Daarom: duw het niet weg, die ervaringen van moeite omdat je gelooft. Bijvoorbeeld dat de kerk hier momenteel niet sterk en succesvol is, dat is niet iets toevalligs, iets wat nu zo is maar eigenlijk weer zou moeten zijn als in jaren ’50. Nee, het is normaal dat de kerk onderligt, dat geloven moeite geeft, dat je niet meetelt als volgeling van de Heer. Laten we als Nederlandse gelovigen toch genezen van dat terugkijken naar de tijd ‘dat de kerk nog wat was’. Laten we liever nóg verder terugkijken, naar Jezus’ weg. Naar de vroege kerk, naar onze broeders en zusters in allerlei landen. Lijden en moeite, en niet meetellen, het hoort erbij, het is de weg van de Heer!
En nu zeg ik iets gevaarlijks. Misschien moeten we dit alles maar omarmen, in plaats van wegduwen. Naast Paulus gaan staan en zeggen: wij, de kerk, ook hier, zijn het lichaam van de Heer. Wij delen in zijn lijden en verwerping – uiteraard; dat hoort zo, dat staat geschreven! Wij vervullen het lijden van de Heer, tot de dag dat de maat vol is. En dan valt het voor ons nog alles mee. Maar hoe meer geloven moeite kost, hoe eerder alles vol zal zijn. Hoe dichterbij de dag van Jezus’ wederkomst al nadert. Dan leer je dáárnaar uit te zien, en niet je vervulling in een prettig leven in het hier en nu te zoeken. Is dat niet de grote ziekte van veel christenen hier: dat we niet meer echt uitzien naar de komst van het Koninkrijk? Lijden leert het je!
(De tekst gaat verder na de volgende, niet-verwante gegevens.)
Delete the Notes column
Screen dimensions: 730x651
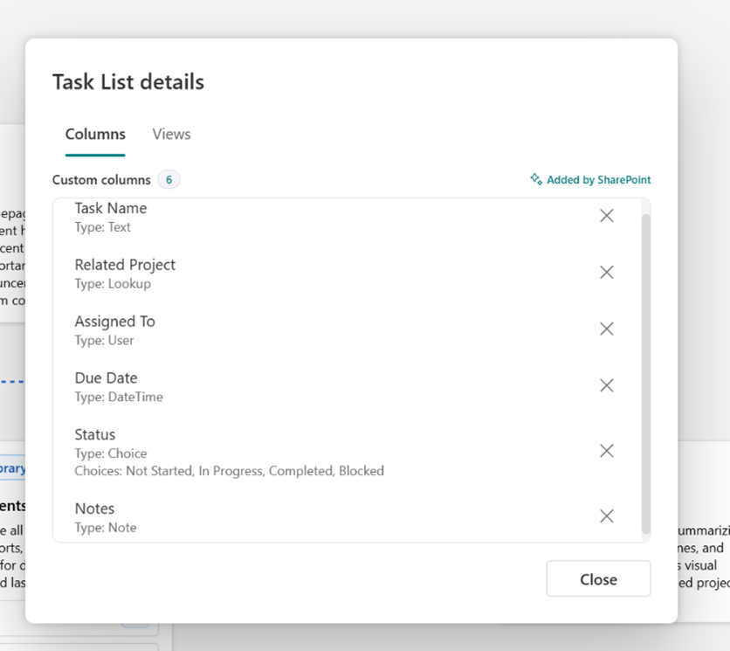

En ja, dan hebben wij het goed, zeker in vergelijking met broeders en zusters elders. Dank er maar voor! Bid vooral ook voor hen, ze vragen er altijd om. Je hoeft geen lijden te zoeken, dat komt vanzelf wel. Maar kijk er niet vreemd van op dat geloven moeite geeft. Je gaat immers de weg van Jezus? En die weg gaan lukt alleen als je door geloof en gebed dicht aan Hem verbonden blijft. Dan zal Hij bijstaan, dan kan Hij kracht geven zelfs, in vervolging. En dan mag je uitkijken naar de dag dat de maat vol is. De dag dat God recht doet aan ieder die tot Hem roept. De dag dat alle kwaad wordt uitgebannen, en zijn Koninkrijk komt. Dat uitzicht mag kracht geven, om vol te houden in Nederland, in Nigeria, in Noord-Korea – overal waar mensen de weg van Jezus gaan!